STATED TASK A — In the passage on real property, rewrite the paragraph beginning "Real property can be divided" as a short list that keeps its main facts.
STATED TASK B — Pick up the passage on real property after its final sentence and continue it.

SUPPLIED PASSAGE —
— BEGIN —

English-speaking jurisdictions generally distinguish between real property and personal property. Real property is a general term for land, tenements and hereditaments. On the other hand, personal property refers to everything which does not fall under the heading of real property. This brief summary addresses key terms in relation to real property.

Real property can be divided into freehold estates and leaseholds. Freehold estates are those whose duration is not determined. By contrast, the duration of a leasehold is fixed or capable of being fixed. Essentially, there are four types of freehold estate: the fee simple, the fee tail, the life estate and the estate pur autre vie.

As its name suggests, a fee simple refers to a whole interest in a piece of real property and may pass through sale. inheritance or reversion, i.e. when the owner dies and there are no persons alive who have the right of inheritance. the property reverts to the State. Reversion is also referred to as an escheat. A fee tail is an inheritable estate which lasts as long as the original grantee or any of his descendants live. A life estate is an estate granted only for the life of the grantee. When the life tenant dies, the remaindermen take possession, or the land reverts (see above). An estate pur autre vie is similar to a life estate, except that the estate is granted for the life of someone other than the grantee.

— END —

DATA LINES —
— BEGIN —

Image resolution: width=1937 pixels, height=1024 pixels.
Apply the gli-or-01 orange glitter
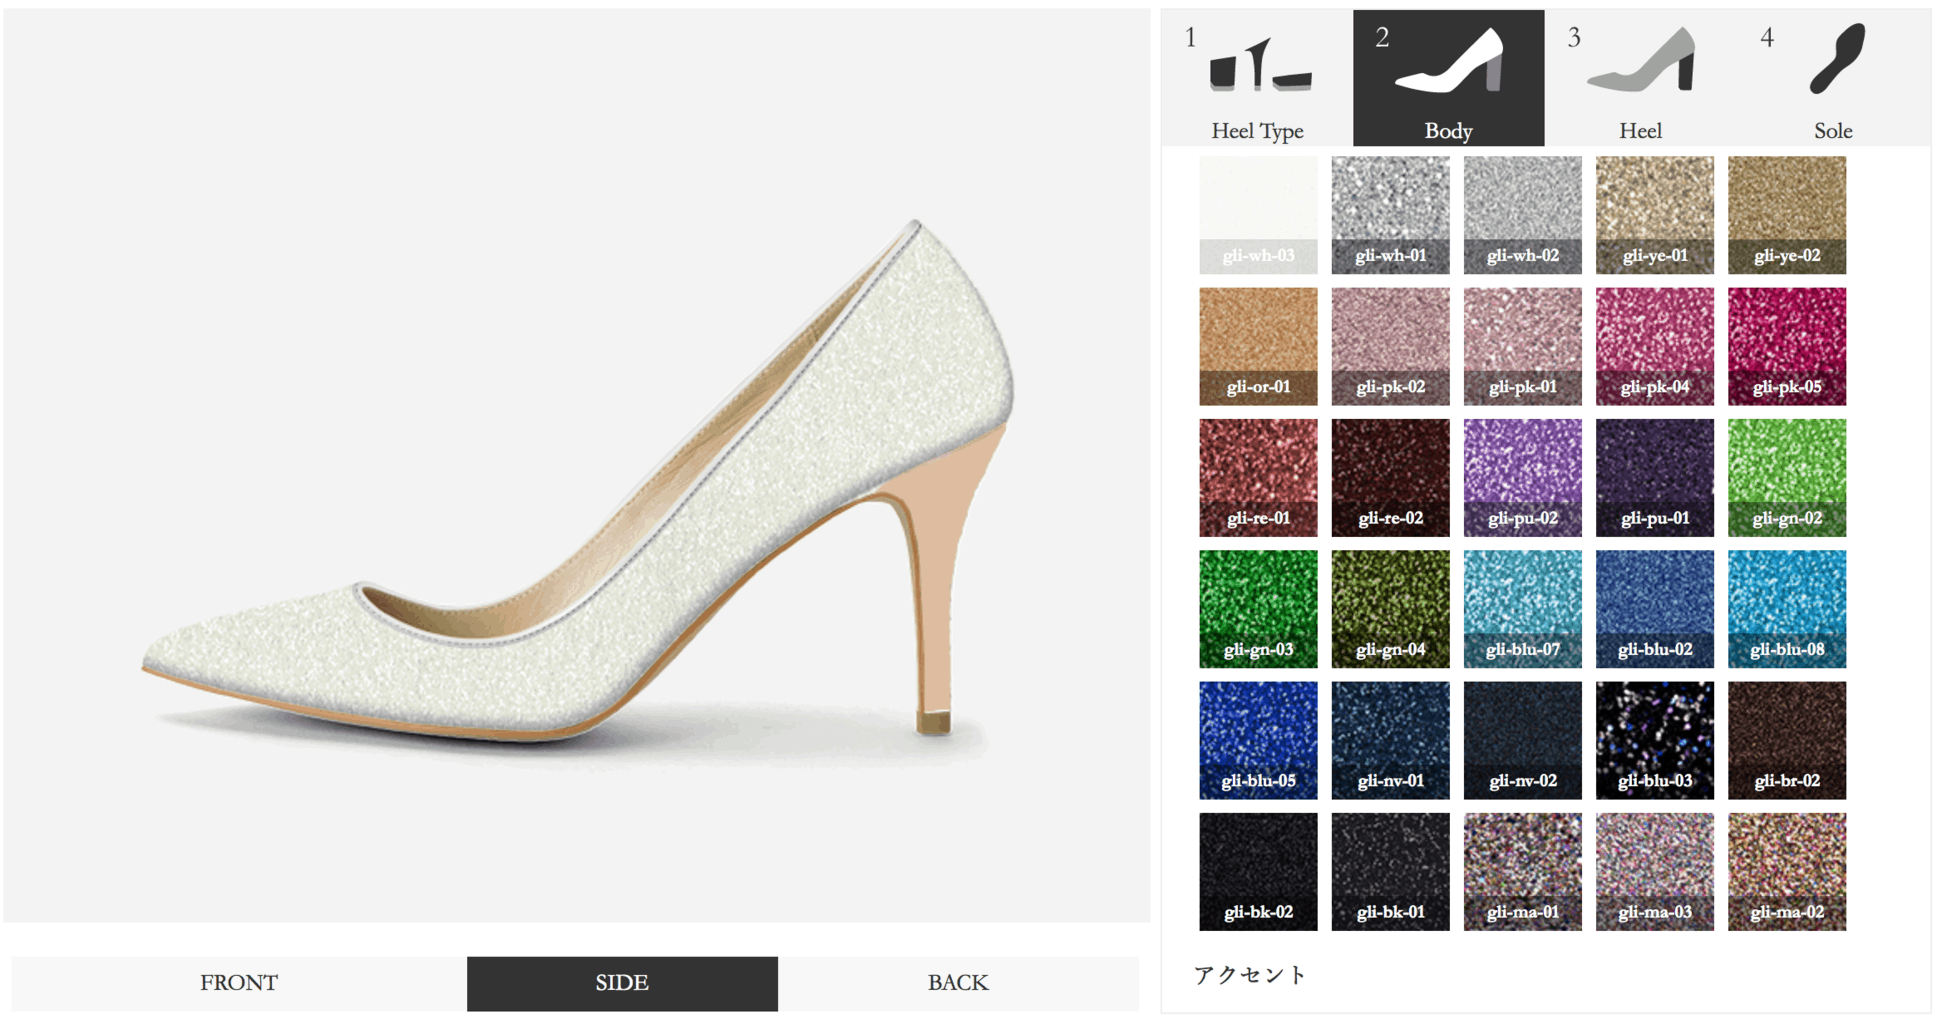pos(1258,346)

— END —

TASK OUTPUT A —
- Real property divides into freehold estates and leaseholds.
- A freehold estate has no set duration.
- A leasehold's duration is fixed or can be fixed.
- There are four types of freehold estate: the fee simple, the fee tail, the life estate and the estate pur autre vie.

TASK OUTPUT B —
A leasehold is generally created through what is referred to as a lease, which is a contract for exclusive possession, generally for a term of years, usually for a specified rent or compensation. A leasehold should not be confused with a licence. The crucial test for determining whether a lease or a licence has been created is whether there is exclusive possession. If there is no exclusive possession, there is no leasehold. A good example of this is where the property remains in the control of the grantor, such as in the case of a hotel room or dormitory.

Generally speaking, the Statute of Frauds requires that agreements regarding the sale of or interests in land must be in writing to be enforceable. In respect of leases, the Statute of Frauds for a particular jurisdiction will specify that leases for more than a certain number of years must be in writing to be enforceable, e.g. three years in England. For land sales, the Statute of Frauds requires a formal writing.

There are numerous other areas of real property law which commercial lawyers deal with on a day-to-day basis. Real property law includes such things as easements, usufructs, mortgages and other financing measures.

16. The major types of Intellectual Property Law.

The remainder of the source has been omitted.